Comme le suggèrent le contenu de notre tableau et certaines de nos remarques précédentes, la problématique de la compréhension et de l’interprétation est intimement liée à celle du sens puisque l’une et l’autre consistent en un « agencement de sens », explique I. Vultur (2017, « Qu’y a-t-il à comprendre ? »). Mais, les définitions proposées par le CNRTL laissent entendre que ce qui est en jeu dans le cas de la compréhension, c’est surtout l’accès à un sens unique et clair qui donne cohérence à l’objet que l’on s’efforce de comprendre. Il s’agirait d’ailleurs de recollecter un sens preéxistant, garantissant son objectivité, que l’on fasse appel à sa mémoire, à sa faculté de jugement ou à son intuition. La compréhension est certes d’ordre cognitif quand il s’agit de saisir le sens d’un énoncé, d’un évènement, d’une idée mais aussi d’ordre éthique quand il s’agit de comprendre l’autre, de donner à un sens à ses actions. Dans ce dernier cas cependant, il est toujours question d’unité : il s’agit en effet de saisir le sens du comportement d’autrui en le rapportant au tout de son identité et de son histoire, quitte à excuser ce qu’il pourrait faire de condamnable.

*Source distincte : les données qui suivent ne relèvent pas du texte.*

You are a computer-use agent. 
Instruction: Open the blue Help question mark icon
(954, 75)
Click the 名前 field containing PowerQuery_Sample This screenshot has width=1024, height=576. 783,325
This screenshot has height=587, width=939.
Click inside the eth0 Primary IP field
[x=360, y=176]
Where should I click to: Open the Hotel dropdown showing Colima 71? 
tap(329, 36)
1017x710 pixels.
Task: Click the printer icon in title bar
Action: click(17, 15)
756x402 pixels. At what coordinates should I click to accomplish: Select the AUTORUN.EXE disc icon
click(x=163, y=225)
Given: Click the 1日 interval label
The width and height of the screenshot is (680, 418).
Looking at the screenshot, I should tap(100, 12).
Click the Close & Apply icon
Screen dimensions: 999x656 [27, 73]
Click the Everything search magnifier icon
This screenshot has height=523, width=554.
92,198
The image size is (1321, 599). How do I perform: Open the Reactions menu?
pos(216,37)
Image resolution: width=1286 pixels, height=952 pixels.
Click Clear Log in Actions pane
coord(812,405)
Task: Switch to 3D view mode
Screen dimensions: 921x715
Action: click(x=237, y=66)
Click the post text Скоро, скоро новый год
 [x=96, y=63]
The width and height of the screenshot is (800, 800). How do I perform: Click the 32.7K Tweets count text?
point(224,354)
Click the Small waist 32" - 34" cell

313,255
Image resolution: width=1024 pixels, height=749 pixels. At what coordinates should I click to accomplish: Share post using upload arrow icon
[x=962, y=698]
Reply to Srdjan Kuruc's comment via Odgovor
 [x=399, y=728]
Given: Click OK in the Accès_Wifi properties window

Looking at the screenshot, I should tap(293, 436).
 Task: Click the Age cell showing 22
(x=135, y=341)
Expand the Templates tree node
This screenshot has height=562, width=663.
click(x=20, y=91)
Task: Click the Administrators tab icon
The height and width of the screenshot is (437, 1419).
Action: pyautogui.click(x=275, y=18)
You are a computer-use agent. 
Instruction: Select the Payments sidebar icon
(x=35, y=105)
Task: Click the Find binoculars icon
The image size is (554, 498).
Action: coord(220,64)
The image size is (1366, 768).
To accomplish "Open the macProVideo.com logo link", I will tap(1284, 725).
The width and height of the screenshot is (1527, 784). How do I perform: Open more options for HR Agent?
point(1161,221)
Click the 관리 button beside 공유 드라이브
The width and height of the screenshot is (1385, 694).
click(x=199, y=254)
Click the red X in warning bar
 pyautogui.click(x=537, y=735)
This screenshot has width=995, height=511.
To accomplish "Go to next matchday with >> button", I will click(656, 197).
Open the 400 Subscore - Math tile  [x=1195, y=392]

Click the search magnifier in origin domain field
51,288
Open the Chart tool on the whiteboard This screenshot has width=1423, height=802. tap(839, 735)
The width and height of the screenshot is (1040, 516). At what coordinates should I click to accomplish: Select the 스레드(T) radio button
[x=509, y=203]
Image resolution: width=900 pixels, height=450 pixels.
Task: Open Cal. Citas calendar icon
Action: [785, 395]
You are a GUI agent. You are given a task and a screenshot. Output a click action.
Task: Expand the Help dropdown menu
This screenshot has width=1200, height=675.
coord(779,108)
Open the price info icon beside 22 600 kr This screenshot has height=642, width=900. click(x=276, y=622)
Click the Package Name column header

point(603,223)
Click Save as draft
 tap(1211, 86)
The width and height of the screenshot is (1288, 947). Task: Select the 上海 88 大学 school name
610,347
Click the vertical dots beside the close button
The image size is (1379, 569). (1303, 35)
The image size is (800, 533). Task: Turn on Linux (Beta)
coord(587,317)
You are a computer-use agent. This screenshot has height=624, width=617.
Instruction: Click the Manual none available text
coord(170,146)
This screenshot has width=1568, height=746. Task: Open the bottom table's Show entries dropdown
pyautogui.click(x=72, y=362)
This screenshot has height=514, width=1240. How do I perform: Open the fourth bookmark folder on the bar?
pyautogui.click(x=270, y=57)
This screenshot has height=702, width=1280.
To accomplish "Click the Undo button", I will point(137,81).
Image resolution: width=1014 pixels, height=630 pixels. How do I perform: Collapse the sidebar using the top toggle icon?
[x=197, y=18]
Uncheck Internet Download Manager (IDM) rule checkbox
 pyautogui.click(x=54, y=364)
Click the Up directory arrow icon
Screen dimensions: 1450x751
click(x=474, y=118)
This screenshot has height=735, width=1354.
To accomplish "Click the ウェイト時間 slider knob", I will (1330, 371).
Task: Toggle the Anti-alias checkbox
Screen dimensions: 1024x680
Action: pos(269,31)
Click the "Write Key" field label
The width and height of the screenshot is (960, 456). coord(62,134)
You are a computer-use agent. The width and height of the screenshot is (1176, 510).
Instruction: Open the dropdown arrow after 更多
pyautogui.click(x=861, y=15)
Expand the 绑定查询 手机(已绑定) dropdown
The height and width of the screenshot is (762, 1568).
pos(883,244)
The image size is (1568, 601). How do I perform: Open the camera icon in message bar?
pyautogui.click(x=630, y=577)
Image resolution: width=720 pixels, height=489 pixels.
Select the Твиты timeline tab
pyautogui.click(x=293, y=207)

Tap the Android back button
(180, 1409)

Dans le cas de l’interprétation, relativement aux axes définitoires privilégiés par le CNRTL, c’est la dimension subjective et créative du sens, et par conséquent sa dimension plurielle, qui s’avère en revanche centrale ; se pose alors une double question : celle du possible conflit inhérent aux interprétations divergentes et celle de la norme en fonction de laquelle certaines interprétations pourraient s’avérer fausses d’un point de vue linguistique ou médiocres d’un point de vue artistique.

Ces premiers éléments de définition ne disent rien encore des relations qui existent entre compréhension et interprétation. Néanmoins, rappelons le deuxième trait sémantique proposé par le CNRTL pour définir l’interprétation : le site caractérise en effet cette dernière comme

40 une action qui cherche à « expliquer », à « rendre compréhensible ce qui est dense, compliqué ou ambigu ». Cette explication suggère que l’interprétation serait ce processus ou cet ensemble de processus qui concourrait à la compréhension de l’objet examiné ; autrement dit, pas de compréhension possible sans un recours à un moment interprétatif. Comme nous allons le montrer dans la sous-partie suivante, il s’agit là d’un postulat interrogé par l’herméneutique tout au long de son histoire.